I'm using Drive Image to image two hard drives to a third one every night.
The images are split into 600MByte chunks so there are about 40 x 600MByte
files written every night. The drive is never more than about 60% full.

Am assuming you're splitting the image files for backup to CD. If you're
not, don't split em.
Problem is that after awhile the standard defragmenter seems to give up. It
recommends defragmenting but terminates after 1 second and reports many
"files that did not defragment". These are split into 200 or 300+
fragments.

Is this all the drives, one drive in particular, or what?

Don't defragment your target drive for the image files.
Would it help to increase the size of the chunks to say 4GByte or reduce
them so more smaller files are created?

The standard 4K cluster size is not a problem for NTFS. FAT32 cluster
default size depends on partition capacity.
 
C

CWatters

Lil' Dave said:
Am assuming you're splitting the image files for backup to CD. If you're
not, don't split em.

Yes I figured if I choose 600MBytes I could move them to CD or DVD later if
necessary.
Is this all the drives, one drive in particular, or what?

Just the external USB drive I'm using as the destination for the backup.
Don't defragment your target drive for the image files.

Why not?
The standard 4K cluster size is not a problem for NTFS. FAT32 cluster
default size depends on partition capacity.

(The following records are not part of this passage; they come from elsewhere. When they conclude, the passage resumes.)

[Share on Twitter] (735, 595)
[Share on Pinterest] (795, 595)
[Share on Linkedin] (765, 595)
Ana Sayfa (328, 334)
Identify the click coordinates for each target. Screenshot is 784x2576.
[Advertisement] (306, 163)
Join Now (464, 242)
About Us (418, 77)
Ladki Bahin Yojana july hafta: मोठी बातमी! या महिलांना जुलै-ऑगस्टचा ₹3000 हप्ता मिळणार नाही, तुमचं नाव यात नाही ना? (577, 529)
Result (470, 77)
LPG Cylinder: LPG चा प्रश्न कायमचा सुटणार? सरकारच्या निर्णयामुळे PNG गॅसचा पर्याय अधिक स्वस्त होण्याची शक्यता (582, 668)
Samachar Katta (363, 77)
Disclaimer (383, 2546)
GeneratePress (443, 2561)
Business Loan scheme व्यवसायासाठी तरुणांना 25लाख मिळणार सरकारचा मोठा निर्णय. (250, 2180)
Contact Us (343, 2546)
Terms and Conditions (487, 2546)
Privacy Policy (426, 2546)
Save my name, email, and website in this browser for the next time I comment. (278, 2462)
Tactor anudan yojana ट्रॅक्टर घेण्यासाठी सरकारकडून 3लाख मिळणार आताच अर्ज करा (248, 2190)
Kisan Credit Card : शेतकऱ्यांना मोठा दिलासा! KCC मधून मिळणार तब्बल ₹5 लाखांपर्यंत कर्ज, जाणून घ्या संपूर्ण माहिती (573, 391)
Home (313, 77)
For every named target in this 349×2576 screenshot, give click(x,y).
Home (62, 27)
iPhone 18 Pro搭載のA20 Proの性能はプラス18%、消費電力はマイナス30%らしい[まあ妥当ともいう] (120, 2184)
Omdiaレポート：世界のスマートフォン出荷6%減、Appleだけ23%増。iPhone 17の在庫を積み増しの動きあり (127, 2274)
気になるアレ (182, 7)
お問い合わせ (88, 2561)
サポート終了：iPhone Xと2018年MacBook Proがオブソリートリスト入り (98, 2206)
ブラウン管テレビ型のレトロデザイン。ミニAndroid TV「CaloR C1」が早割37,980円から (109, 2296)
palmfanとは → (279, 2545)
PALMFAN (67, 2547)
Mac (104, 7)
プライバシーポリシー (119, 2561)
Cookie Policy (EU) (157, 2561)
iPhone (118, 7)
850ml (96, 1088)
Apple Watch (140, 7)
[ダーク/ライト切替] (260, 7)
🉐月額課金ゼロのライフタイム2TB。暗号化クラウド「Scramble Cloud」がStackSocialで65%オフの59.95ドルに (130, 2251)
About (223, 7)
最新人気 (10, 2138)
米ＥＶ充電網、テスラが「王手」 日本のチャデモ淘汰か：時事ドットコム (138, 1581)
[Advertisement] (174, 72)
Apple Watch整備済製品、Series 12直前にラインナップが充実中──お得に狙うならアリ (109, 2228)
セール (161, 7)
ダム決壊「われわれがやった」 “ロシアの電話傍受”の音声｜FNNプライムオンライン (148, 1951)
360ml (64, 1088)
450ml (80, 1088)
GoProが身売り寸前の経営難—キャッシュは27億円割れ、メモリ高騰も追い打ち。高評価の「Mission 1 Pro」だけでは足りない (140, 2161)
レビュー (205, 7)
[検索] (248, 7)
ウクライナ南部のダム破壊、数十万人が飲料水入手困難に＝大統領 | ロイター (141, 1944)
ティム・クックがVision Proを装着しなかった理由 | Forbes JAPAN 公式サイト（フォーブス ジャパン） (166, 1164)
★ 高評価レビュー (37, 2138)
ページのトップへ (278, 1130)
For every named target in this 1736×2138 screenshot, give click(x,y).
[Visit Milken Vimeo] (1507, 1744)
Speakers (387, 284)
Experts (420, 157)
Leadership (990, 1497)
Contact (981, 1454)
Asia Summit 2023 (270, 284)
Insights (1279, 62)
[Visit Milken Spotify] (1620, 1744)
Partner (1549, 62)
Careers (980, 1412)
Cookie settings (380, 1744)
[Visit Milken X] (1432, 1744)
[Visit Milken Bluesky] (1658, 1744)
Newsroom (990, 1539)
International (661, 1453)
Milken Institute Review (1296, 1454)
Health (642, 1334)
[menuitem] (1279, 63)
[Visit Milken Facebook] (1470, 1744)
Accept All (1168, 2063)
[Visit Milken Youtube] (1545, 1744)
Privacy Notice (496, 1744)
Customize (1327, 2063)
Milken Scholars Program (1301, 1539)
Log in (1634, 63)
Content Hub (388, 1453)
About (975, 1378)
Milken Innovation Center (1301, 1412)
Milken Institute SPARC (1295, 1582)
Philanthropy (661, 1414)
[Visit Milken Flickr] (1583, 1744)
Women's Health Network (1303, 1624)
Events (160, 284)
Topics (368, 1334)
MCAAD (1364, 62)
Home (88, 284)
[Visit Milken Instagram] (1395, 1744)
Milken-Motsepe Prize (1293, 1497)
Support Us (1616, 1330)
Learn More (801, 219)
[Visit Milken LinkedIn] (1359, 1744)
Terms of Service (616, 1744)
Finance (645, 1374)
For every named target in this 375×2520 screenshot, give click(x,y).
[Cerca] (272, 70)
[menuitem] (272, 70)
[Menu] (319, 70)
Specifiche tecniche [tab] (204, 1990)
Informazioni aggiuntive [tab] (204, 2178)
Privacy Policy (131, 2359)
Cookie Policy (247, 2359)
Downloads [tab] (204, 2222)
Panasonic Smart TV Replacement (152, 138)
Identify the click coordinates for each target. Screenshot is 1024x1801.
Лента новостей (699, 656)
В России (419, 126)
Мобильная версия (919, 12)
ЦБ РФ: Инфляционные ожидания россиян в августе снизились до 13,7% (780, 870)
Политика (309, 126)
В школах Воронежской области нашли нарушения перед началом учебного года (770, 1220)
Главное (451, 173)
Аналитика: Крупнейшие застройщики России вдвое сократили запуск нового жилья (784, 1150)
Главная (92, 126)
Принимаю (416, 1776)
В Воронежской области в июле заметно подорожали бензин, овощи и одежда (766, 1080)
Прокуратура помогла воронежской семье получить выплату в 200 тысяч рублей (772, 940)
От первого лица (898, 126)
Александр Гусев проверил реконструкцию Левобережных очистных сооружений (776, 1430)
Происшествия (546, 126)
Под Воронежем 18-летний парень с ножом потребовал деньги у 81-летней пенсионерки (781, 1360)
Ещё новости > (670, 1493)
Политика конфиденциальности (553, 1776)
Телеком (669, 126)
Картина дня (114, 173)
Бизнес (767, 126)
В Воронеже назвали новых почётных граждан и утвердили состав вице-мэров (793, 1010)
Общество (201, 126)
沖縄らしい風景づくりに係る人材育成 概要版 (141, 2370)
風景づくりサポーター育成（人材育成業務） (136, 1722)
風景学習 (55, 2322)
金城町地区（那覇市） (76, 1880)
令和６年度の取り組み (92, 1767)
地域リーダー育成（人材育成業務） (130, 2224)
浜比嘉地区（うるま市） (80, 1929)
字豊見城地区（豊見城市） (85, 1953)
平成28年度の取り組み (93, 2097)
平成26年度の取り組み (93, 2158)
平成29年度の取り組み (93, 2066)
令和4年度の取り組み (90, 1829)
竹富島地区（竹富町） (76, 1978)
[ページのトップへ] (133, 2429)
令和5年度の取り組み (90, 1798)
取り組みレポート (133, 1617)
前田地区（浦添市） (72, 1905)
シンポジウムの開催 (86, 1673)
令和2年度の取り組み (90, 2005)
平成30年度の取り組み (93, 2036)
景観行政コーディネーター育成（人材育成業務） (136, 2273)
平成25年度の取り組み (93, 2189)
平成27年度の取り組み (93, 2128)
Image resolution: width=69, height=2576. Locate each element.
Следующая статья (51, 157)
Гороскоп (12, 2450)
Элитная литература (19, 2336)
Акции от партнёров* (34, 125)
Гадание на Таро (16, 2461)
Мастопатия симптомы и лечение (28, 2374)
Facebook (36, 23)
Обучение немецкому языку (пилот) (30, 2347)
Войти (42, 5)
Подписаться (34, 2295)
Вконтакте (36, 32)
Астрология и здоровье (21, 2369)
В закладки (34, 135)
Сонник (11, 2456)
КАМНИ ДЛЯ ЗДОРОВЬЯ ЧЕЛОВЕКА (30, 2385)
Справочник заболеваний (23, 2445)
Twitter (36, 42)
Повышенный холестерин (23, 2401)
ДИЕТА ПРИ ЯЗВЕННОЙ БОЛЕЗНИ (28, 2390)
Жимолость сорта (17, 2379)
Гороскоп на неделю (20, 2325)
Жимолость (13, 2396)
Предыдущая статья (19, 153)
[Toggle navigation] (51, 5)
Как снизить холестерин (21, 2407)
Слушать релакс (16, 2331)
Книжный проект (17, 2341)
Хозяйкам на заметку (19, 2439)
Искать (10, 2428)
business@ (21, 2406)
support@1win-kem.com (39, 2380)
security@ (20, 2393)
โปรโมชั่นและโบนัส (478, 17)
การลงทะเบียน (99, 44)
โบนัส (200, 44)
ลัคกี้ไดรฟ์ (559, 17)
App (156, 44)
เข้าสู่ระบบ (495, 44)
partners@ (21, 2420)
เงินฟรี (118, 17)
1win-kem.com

No I mean 4GByte splits not clusters (eg 600M allows either CD or DVD.
4GByte allows use of DVD only).
 
L

Lil' Dave

CWatters said:
Yes I figured if I choose 600MBytes I could move them to CD or DVD later if

Just the external USB drive I'm using as the destination for the backup.


Why not?


No I mean 4GByte splits not clusters (eg 600M allows either CD or DVD.
4GByte allows use of DVD only).

You've removed critical information from the original post. Therefore, my
reply would suffer lack of information as basis that you removed.. However,
I will say that you're playing games that you seem to already know the
answers to.
 
G

Guest

CWatters said:
Can you recommend a better defragmenter than the one supplied with Windows
XP?


Microsoft Windows 2000 Professional Service Pack 4
(plus all the latest updates)

AMD Athlon 900MHz

Installed Memory: 512MB SDRAM

Hard Disc: Maxtor DiamondMax Plus 60 (5T030H3)
Hard Disk (C:): 9.8GB (4.7GB, 47% Free) (NTFS)
Hard Disk (G:): 9.8GB (3.2GB, 32% Free) (NTFS)
Hard Disk (H:): 9.0GB (1.9GB, 22% Free) (NTFS)



I have just stared to look at defrag programs.

I am evaluation O&O Defrag and Diskeeper.

O&O has 5 different options, it can be set to optimise for space access
speed etc.

Diskeeper can run in the background.

They both seem to work OK and my system seems to feel 'faster' but
that's not a very scientific measurement, but it will do for me.